*YOUR ASSIGNMENT*
Omitting all pictures, retype the entries below exactly as given.

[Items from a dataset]
★ ★ ★ ★
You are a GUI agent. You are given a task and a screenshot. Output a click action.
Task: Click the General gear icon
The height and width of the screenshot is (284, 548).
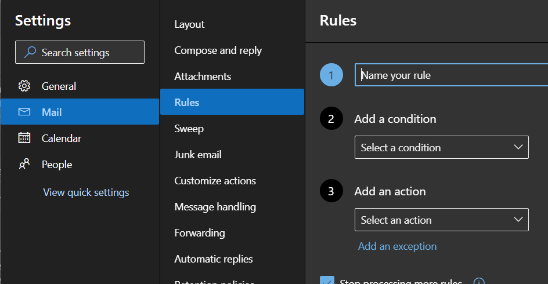[x=24, y=86]
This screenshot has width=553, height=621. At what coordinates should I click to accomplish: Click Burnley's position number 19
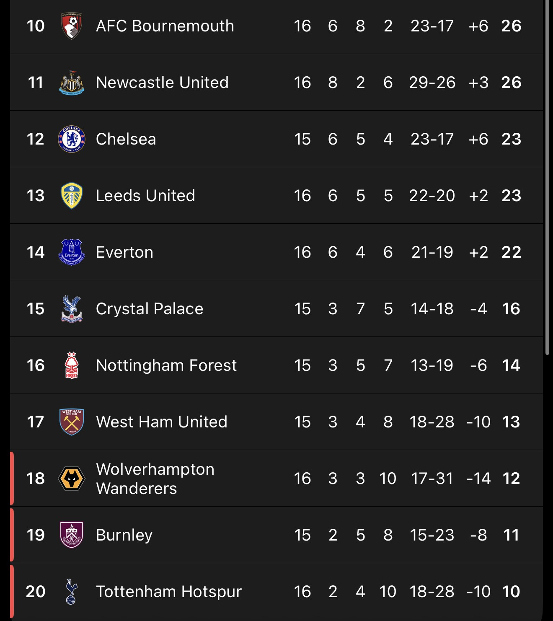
★ ★ ★ ★
*COMPLETED EXERCISE*
You are a GUI agent. You are given a task and a screenshot. Output a click action.
Task: Click the General gear icon
The height and width of the screenshot is (284, 548).
[x=24, y=86]
This screenshot has width=553, height=621. At what coordinates should I click to accomplish: Click Burnley's position number 19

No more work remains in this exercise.